= PROBLEM =
Without the images, output each record below as it stands.

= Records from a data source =
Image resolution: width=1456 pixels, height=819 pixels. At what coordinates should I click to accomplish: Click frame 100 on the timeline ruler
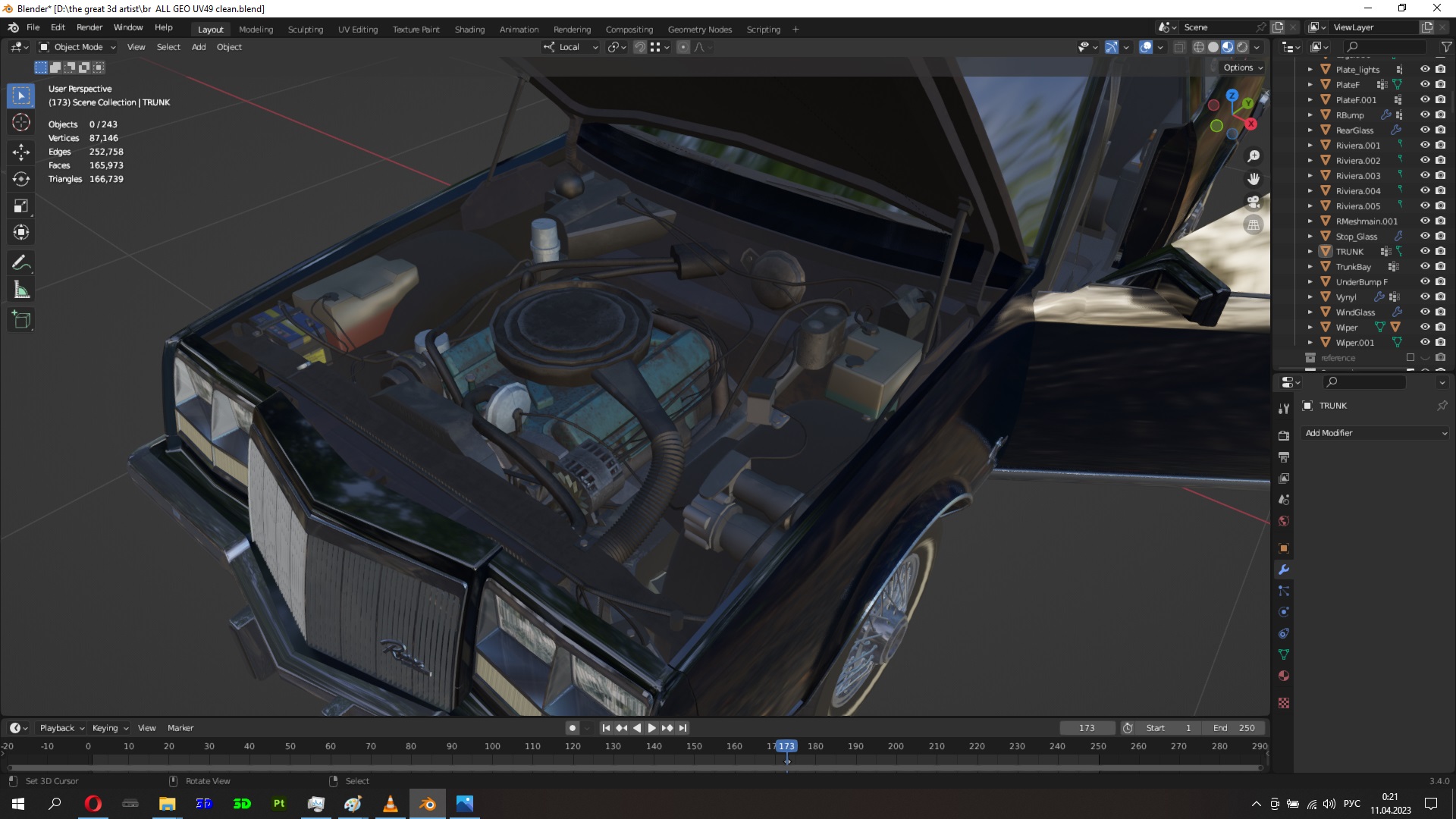(492, 747)
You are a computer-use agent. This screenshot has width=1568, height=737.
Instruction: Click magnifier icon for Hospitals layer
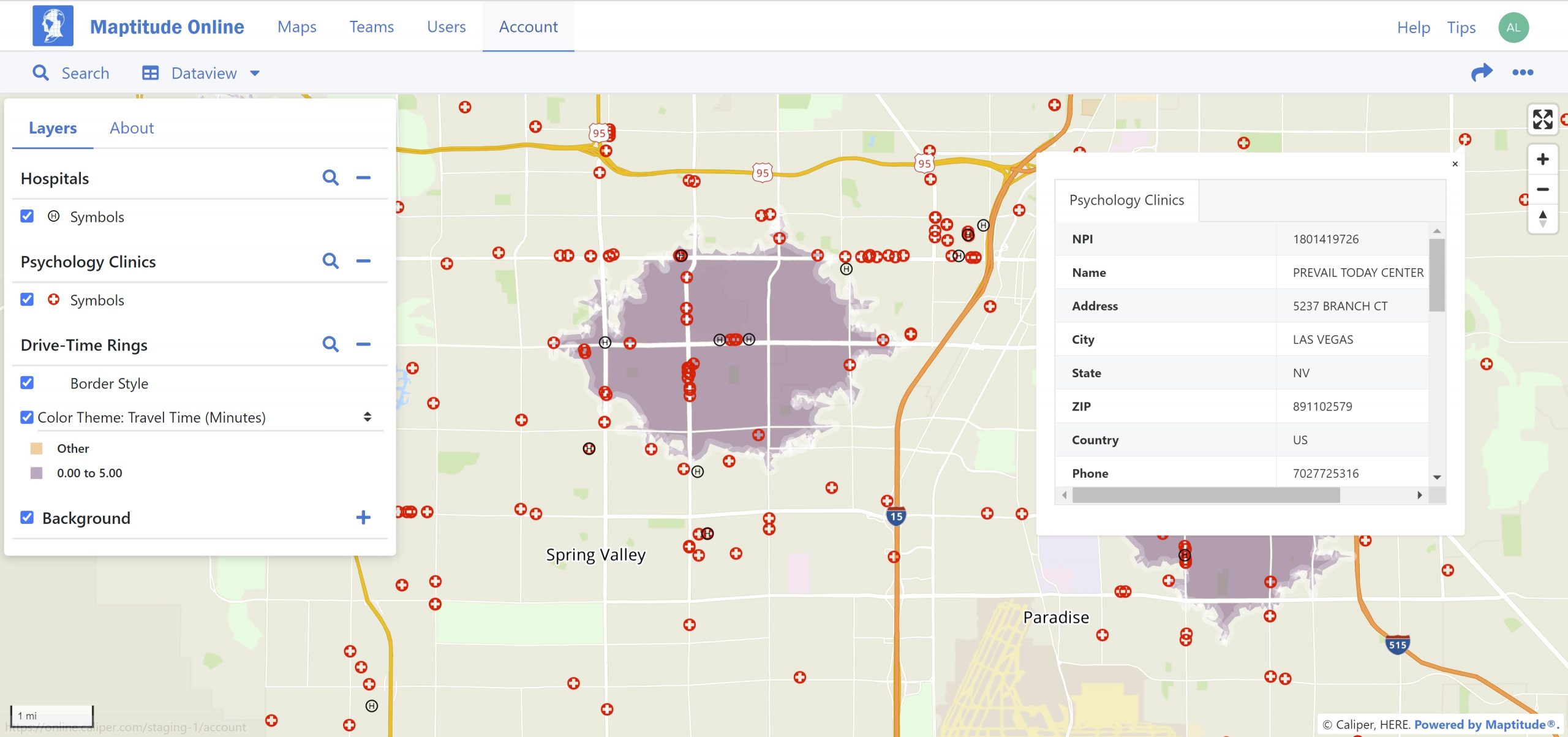(x=331, y=178)
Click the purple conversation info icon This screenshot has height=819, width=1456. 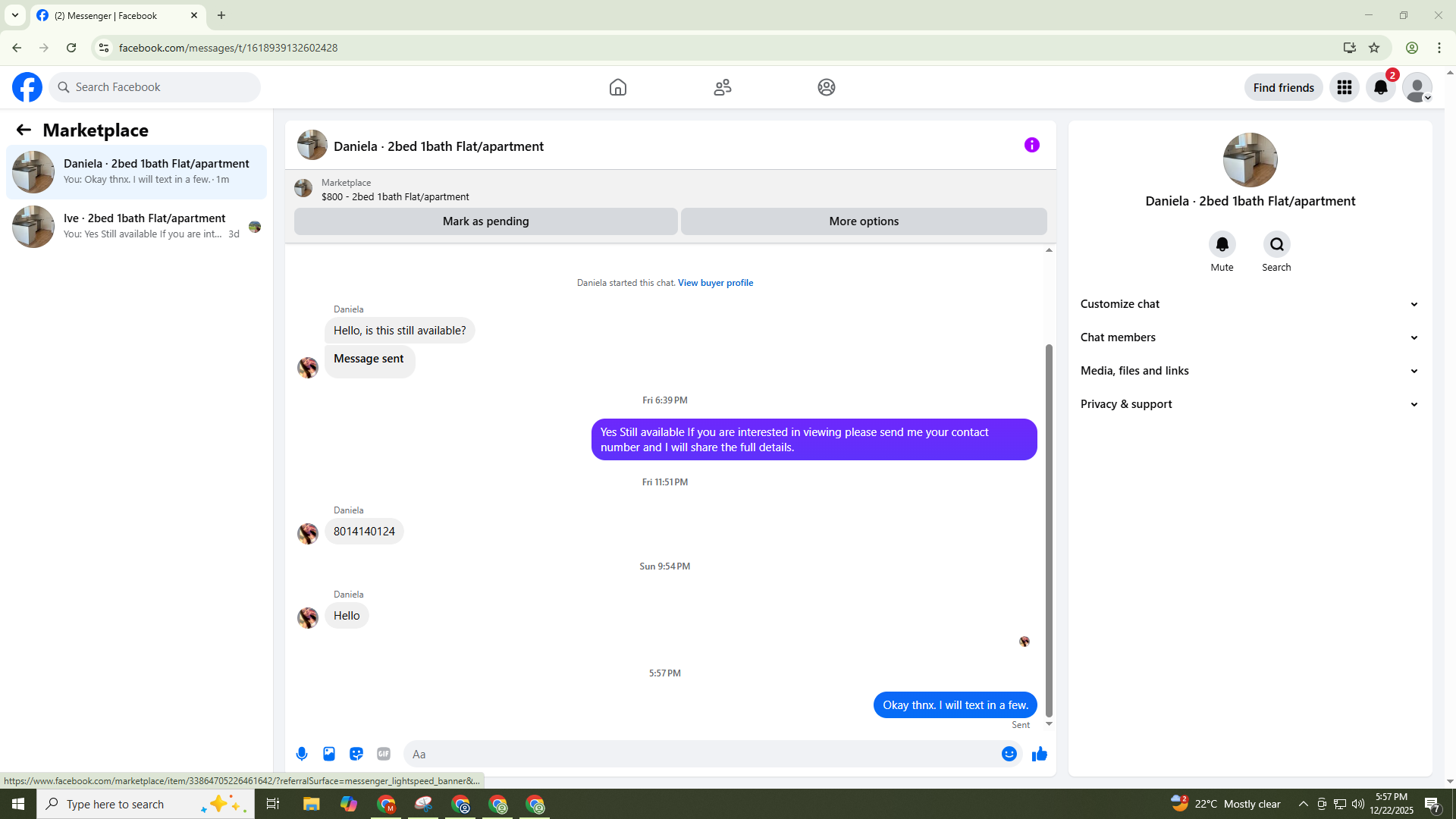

= OUTPUT =
Image resolution: width=1456 pixels, height=819 pixels. At what coordinates should I click to accomplish: Click frame 100 on the timeline ruler
(492, 747)
You are a computer-use agent. This screenshot has width=1568, height=737.
Instruction: Click magnifier icon for Hospitals layer
(x=331, y=178)
Click the purple conversation info icon This screenshot has height=819, width=1456. 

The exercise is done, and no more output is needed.